The latest round of the federal Paycheck Protection Program (PPP) is attracting a flood of interest at a St. Louis nonprofit serving Black- and other minority-owned small businesses in low-income neighborhoods.

“We’ve had a deluge of demand,” said Galen Gondolfi, senior loan counselor and chief of communications at Justine Petersen Housing and Reinvestment Corp., a nonprofit community financial institution that provides capital, loans and other financial services to minority-owned small businesses and entrepreneurs in St. Louis.

The Small Business Administration last week began a phased reopening for the Covid-19 relief program that started with community financial institutions. It was expanded on Friday to lenders with $1 billion or less in assets before opening Tuesday to all lenders.

That early window of opportunity last week yielded 150 PPP inquiries to Justine Peterson, Gondolfi said. They included a mix of new and previous PPP borrowers that include “everything from a hair salon, to a retail store, to a daycare,” he said. “Some are referrals from businesses we helped in the first round.”

Justine Petersen provides a sort of concierge service to would-be borrowers, preparing and packaging the PPP applications and partnering with a peer Community Development Financial Institution (CDFI) lender in financing them. “We don’t do any advertising — it’s primarily word of mouth that has grown our demand,” Gondolfi said. “We’re providing the customer service.”

The PPP is reopening after a Covid-19 stimulus package signed into law last year allocated $284.45 billion for the program. Although similar to last year’s program, lawmakers retooled several provisions for this new round of funding, which affect who is eligible and how much borrowers can receive.
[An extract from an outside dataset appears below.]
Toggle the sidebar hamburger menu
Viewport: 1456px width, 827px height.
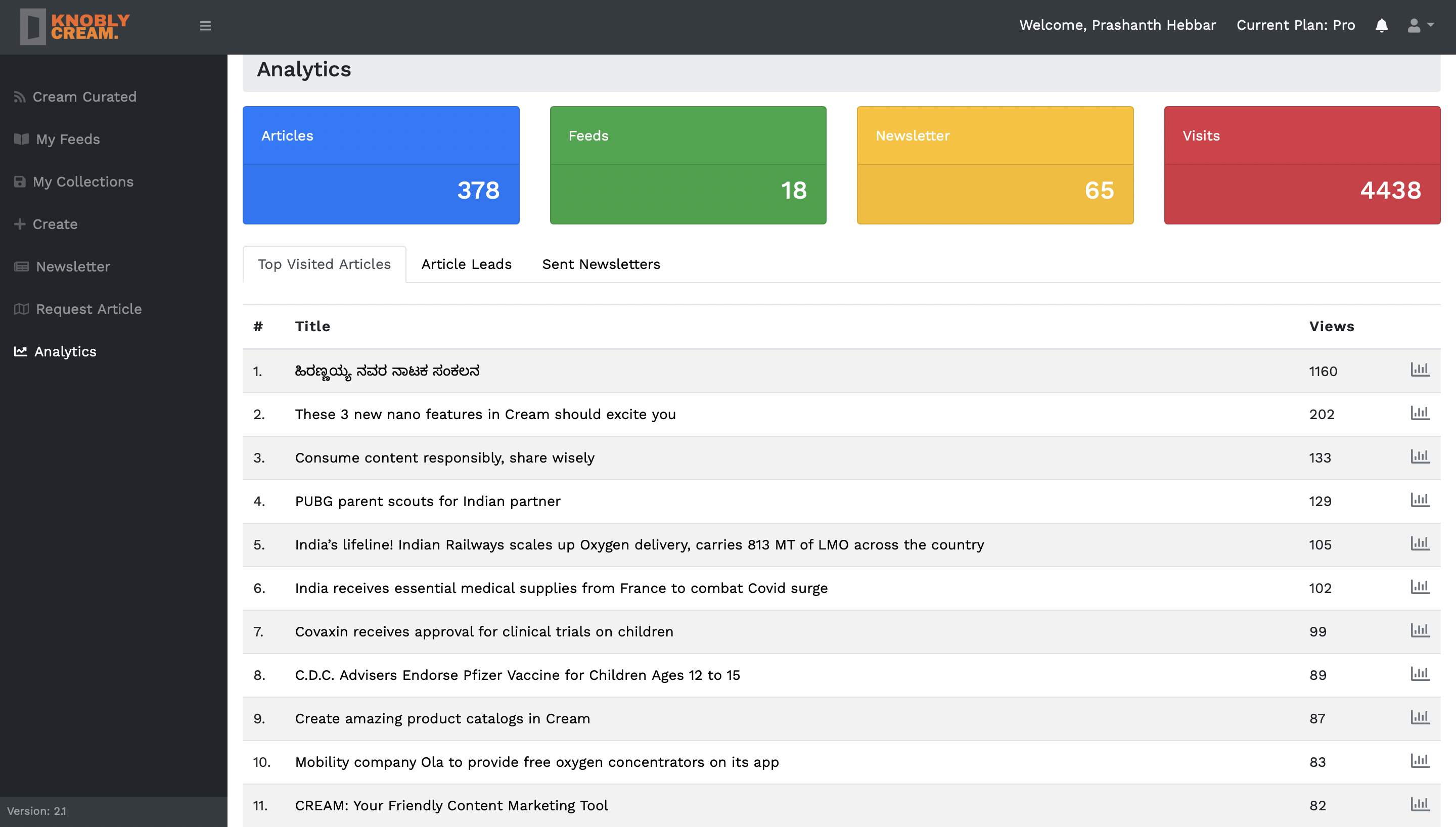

The first iteration of the PPP ran intermittently last year from April 3 through Aug. 8. Through two tranches of funding, the stimulus program resulted in more than 5 million loans totaling more than $500 billion.

In the first round of PPP, Justine Petersen closed 436 loans, totaling $14.8 million, with 74% of loans going to minority small businesses. Moreover, 62% of loans went to small businesses headed by women, and 71% of loan volume serviced businesses in low-to-moderate income communities.

CDFIs such as Justine Petersen that specialize in working with Black- and minority-owned small businesses were given first crack at the new batch of PPP funding after criticism that the initial round was unevenly and unfairly distributed.

Community lenders make up about 10 percent of the program’s more than 5,000 lenders, according to the SBA. They include CDFIs, Minority Depository Institutions and Certified Development Companies.

The new money will be available to both first-time and returning borrowers. Businesses will be eligible for a second loan if they suffered a sales drop of at 25 percent or more in at least one quarter of 2020, compared with the previous year. Second loans will be restricted to businesses with no more than 300 employees; initial loans are available to larger companies, generally those with up to 500 workers.